Tuesday, 14 January 2025

Four screws, a couple of nails and a gallon of paraffin ....... Beech Road before now

I am looking at a picture of Beech Road from 1979, which I took just three years after I settled here.

Hardware, grapes and melons, 1979

It’s not a remarkable image and that is the point.

To the extreme right just beyond the edge of the photograph was Mr. Henderson’s butcher’s shop while just in view is the hardware store and next to it what had been a Howarth’s greengrocers.

But I rather think that by 1979 Howarth’s has passed into the hands of the plant and flower shop whose main business was located on Wilbraham Road.

Washing, photos and lots more, 1969
Today almost 50 years on butcher’s is a clothes shop and the hardware and green grocers have become a studio and gallery.

Back all those decades ago this stretch of Beech Road was a mix of retail businesses, offering up all the usual stuff, from waxed string and paraffin to sliced Sunblest, potatoes and much more.

The much more included a fabric shop, several bakeries, a launderette, three butcher’s shops as well two offi’s and a barber’s, to which I could add the short-lived Amusement Arcade and Sunflowers.

All of which many will remember with fondness in that time when you still shopped locally and daily because the fridge and freezer revolution had yet to arrive.

Looking back it is easy to fall into the trap of nostalgia, but it’s as well to remember that despite the number of grocery stores, the variety of food on offer was limited, and sometimes perilously close to their sell by dates.

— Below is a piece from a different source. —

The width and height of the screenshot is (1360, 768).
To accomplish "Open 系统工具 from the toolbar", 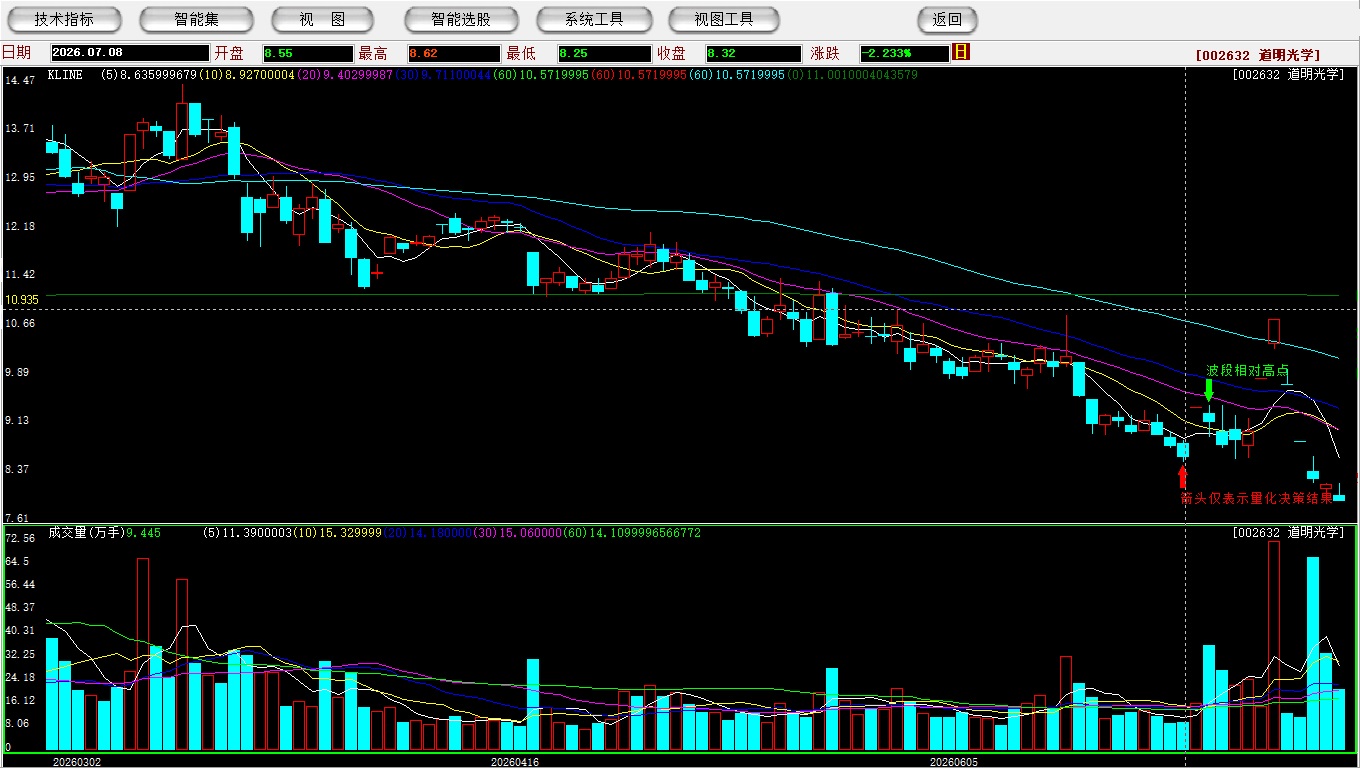I will tap(594, 19).
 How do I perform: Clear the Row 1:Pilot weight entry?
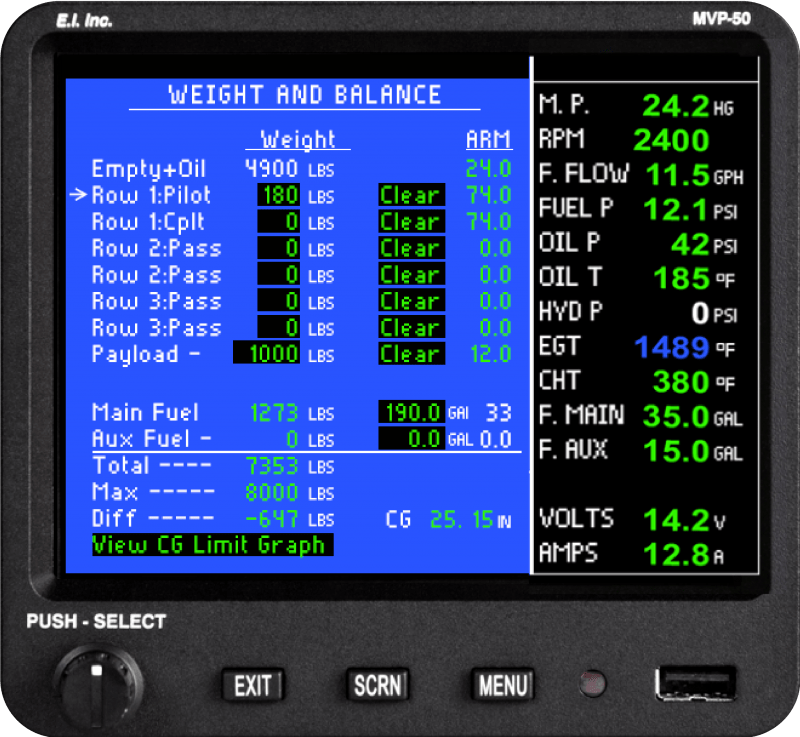410,195
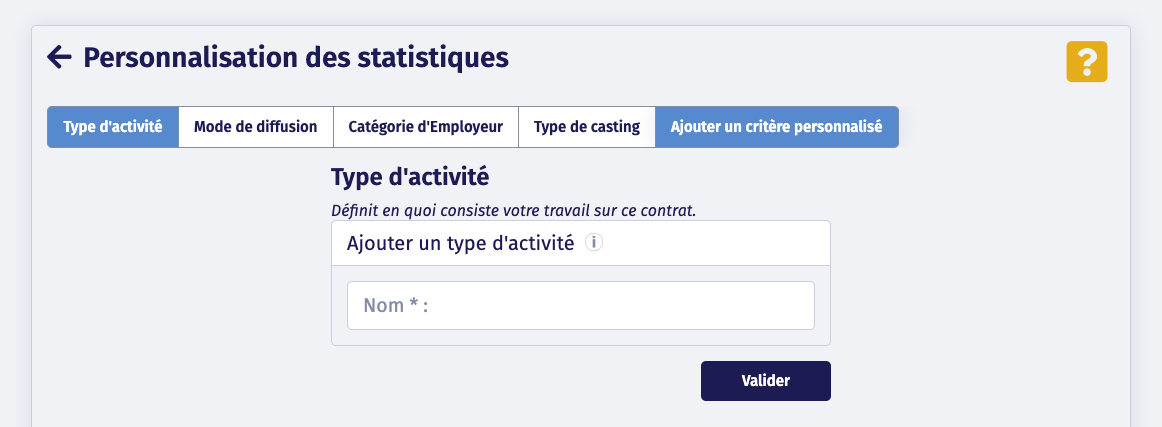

I still recall our local shop in Peckham which was full of tinned food and had a choice of cheese …. white or red while proudly displaying their biscuits in open boxes for all to paw through.

It had the lot, 1979
All perhaps a tad grim, but set against this was that Aladin’s Cave which was the hardware store, where you could buy four screws, a couple of nails and a light bulb taking in that pungent mix of smells which came from the bare floor boards, paraffin and freshly sawn timber.

So, to re-echo an older theme, was it better back then or just different?

Hand written answers on a postcard with a 1d postage stamp of the old Queen affixed in the space indicated.

Location; Beech Road before now

Pictures, numbers 38 & 40 Beech Road, 1979 from the collection of Andrew Simpson and in 1969 from Manchester & Salford Directory, courtesy of Andy Robertson


1 comment:

  1. I remember Mr Howarth well. He was a pipe smoker and always encouraging me to play Rugby League at Saddleworth Rangers near Oldham. I also recall the Butcher Mr Henderson whose daughter Jean was a fellow pupil at Barlow Hall Secondary Modern School on Darley Avenue,.